Reputation: 31
I have a Perl script which reads two files and processes them.
The first file - info file - I store it as a hash (3.5 gb)
The second file - taregt file - I am processing by using information from the info file and other subroutines as designed. (This file, target, ranges from 30 - 60 gb)
So far working are:
I want to run on all chunks in parallel:
while(chunks){
# do something
sub a {}
sub b {}
}
So basically, I want to read a chunk, write its output and do this for multiple chunks at the same time.

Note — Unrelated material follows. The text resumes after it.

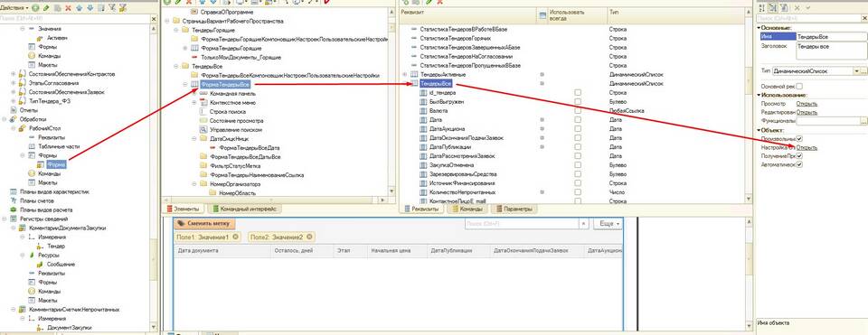Image resolution: width=868 pixels, height=335 pixels.
Task: Switch to the Командный интерфейс tab
Action: click(243, 209)
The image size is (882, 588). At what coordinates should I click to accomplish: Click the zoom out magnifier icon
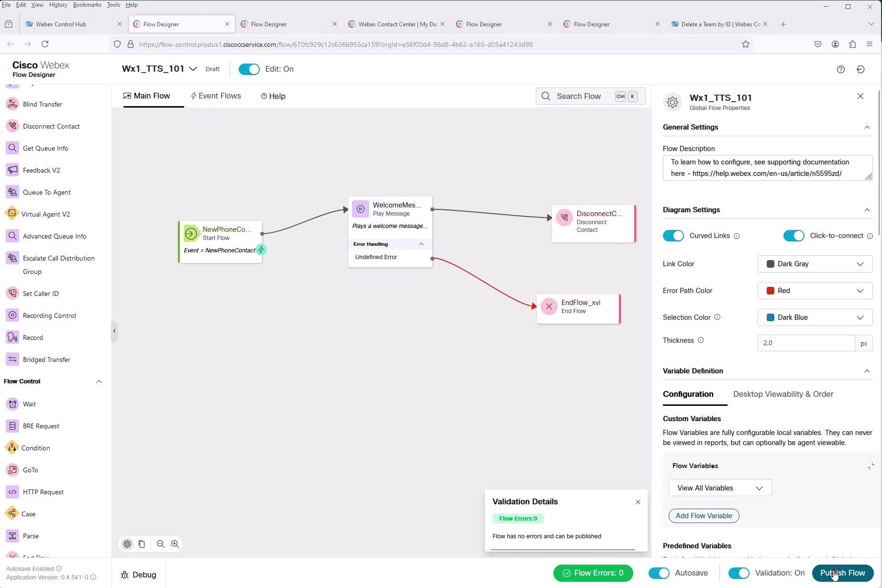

The while loop reads each line of a chunk file, and calls on various subroutine for processing.
Is there a way that I can read chunks in background?
I don't want to read info file for every chunk as it is 3.5gb long and I am reading it into hash, which takes up 3.5gb everytime.
Right now the script takes 1 - 2hrs to run for 30-60gb.
Upvotes: 2
Views: 1285
Reputation: 3465
What's about module File::Map
(memory mapping), it can easy read big files.
use strict;
use File::Map qw(map_file);
map_file my $map, $ARGV[0]; # $ARGV[0] - path to your file
# Do something with $map
Upvotes: 1
Reputation: 57600
A 3.5GB hash is very big, you should consider using a database instead. Depending on how you do this, you can keep accessing the database via the hash.
If memory were a non-issue, fork
ing would be the easiest solution. However, this duplicates the process, including the hash, and would only result in unneccessary swapping.
If you cannot free some memory, you should consider to use threads
. Perl threads only live inside the interpreter and are invisible to the OS. These threads have a similar feel to fork
ing, however, you can declare variables as :shared
. (You have to use threads::shared
)
See the official Perl threading tutorial
Upvotes: 1